Il faut attendre l’an VII pour qu’une nouvelle enquête soit diligentée par le juge d’Yssingeaux, réorientant la piste des contre-révolutionnaires de l’Ain et de la région sur les compagnons de Jéhu. Pour la première fois les témoignages des sans-culottes survivants sont pris en compte et à l’issu d’une enquête complète, plusieurs citoyens de l’Ain sont inculpés, non seulement dans l’assassinat des sans-culottes de l’Ain et du Jura mais dans plusieurs autres. Paté, dans sa dénonciation de l’an VII, incrimine directement Boisset. Ce sont trente-six personnes qui sont dénoncées au Puy en Velay en l’an VII pour leur participation ou leur concours à l’assassinat des sans-culottes.
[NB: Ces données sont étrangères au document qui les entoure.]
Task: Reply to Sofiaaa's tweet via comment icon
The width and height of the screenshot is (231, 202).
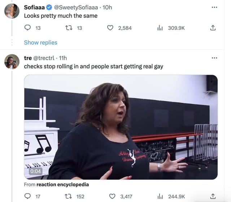Action: pyautogui.click(x=27, y=28)
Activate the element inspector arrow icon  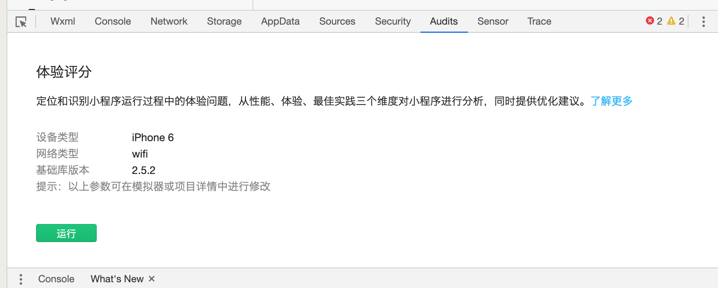point(21,22)
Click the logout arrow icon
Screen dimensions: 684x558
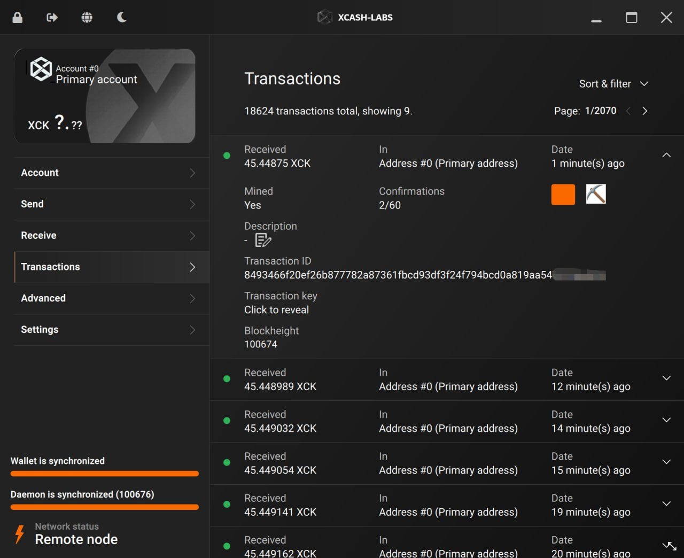[x=52, y=18]
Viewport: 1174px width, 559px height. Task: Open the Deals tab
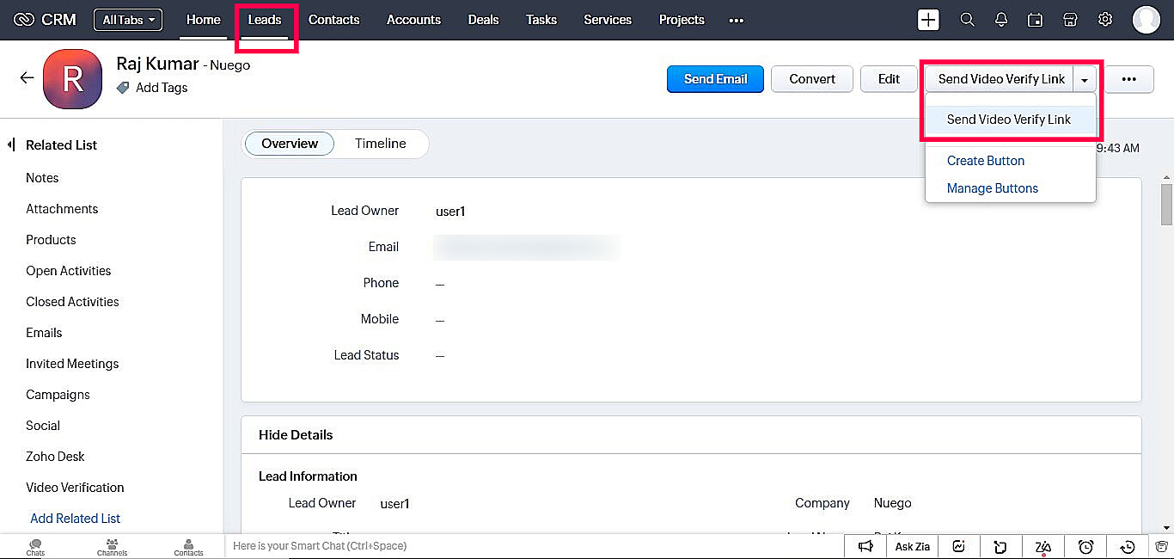[483, 20]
Cette politique qui vise à exclure les "hors-la-loi" de toutes extrémités du cercle des citoyens, afin de souder les français autour du règne des lois, continue aussi à s'exercer contre les prêtres réfractaires, même si le temps des mesures anticléricales de l'an II est fini, témoin l'arrestation, par la Garde Nationale de Lalleyriat, le 22 prairial an VI, du prêtre réfractaire Pierre Figuet, caché sous un coffre chez Louis Allombert dit Turret.

 

d'après la thèse de doctorat d'histoire de Jérôme Croyet, "sous le bonnet rouge", obtenue en 2003 à l'Université Lumière Lyon II mention bien et félicitation du président du jury

mis en ligne par l’association SEHRI

 

1 Il s'agit des frères Féard de Vesoul, d'un officier dans le régiment de Lyonnais Infanterie, Cardaillac et du commandant des carabiniers Malseigne.

2 Lettre de Morand à l'adminitration municipale du canton de Bâgé, 13 prairial an IV. A.D. Ain 12L 5.
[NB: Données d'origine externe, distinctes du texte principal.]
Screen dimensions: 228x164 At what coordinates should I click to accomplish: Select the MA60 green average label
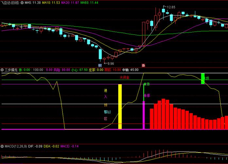coord(90,3)
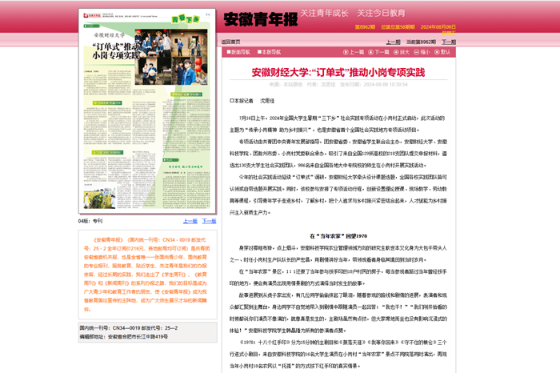
Task: Open the 本版导航 current page navigation menu
Action: tap(267, 52)
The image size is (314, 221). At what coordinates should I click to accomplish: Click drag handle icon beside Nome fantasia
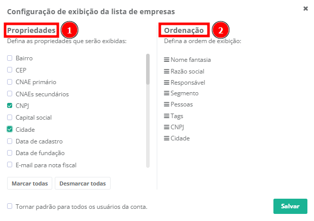click(x=166, y=60)
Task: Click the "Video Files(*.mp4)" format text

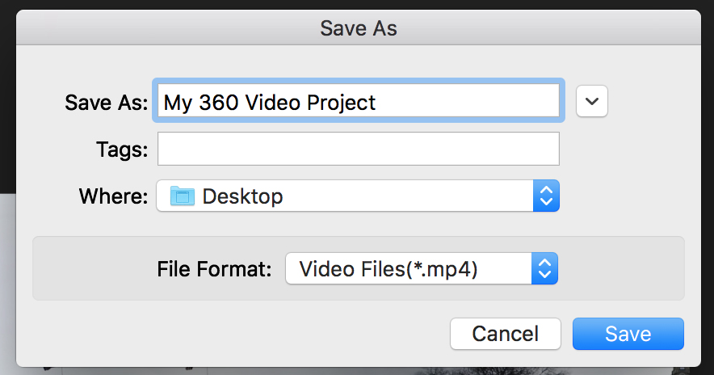Action: 389,269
3 Lettre de Morand à l'adminitration municipale du canton de Bâgé, 13 prairial an IV. A.D. Ain 12L 5.

4 Lettre de Girod de l’Ain et de Valentin du Plantier, 30 thermidor an IV. A.C. Belley rév.10.

5 A.D. Ain bibliothèque D339.

6 Lettre de Reverchon au ministre de la Police, Bourg, 13 nivôse an IV. AN FIII 98.

7 Lettre au ministre de la police générale, Paris, 19 fructidor an IV. A.N. F7 3647.

8 Lettre du commissaire du pouvoir exécutif du canton de Bourg au ministre de la Police, Bourg, 26 nivôse an V. A.N. F7 3647.

9 A Coligny, l’administration municipale, pour se « garantir de nouveaux attruopements » fait cantonner 13 dragons. Mémoire sur Coligny, n.d. A.D. Ain 12L 111.

 

10 Lettre du commissaire du pouvoir exécutif auprès de l’administration du canton de Nantua au commissaire du pouvoir exécutif près le département de l’Ain, 4 fructidor an V. A.D.Ain 2L non classé.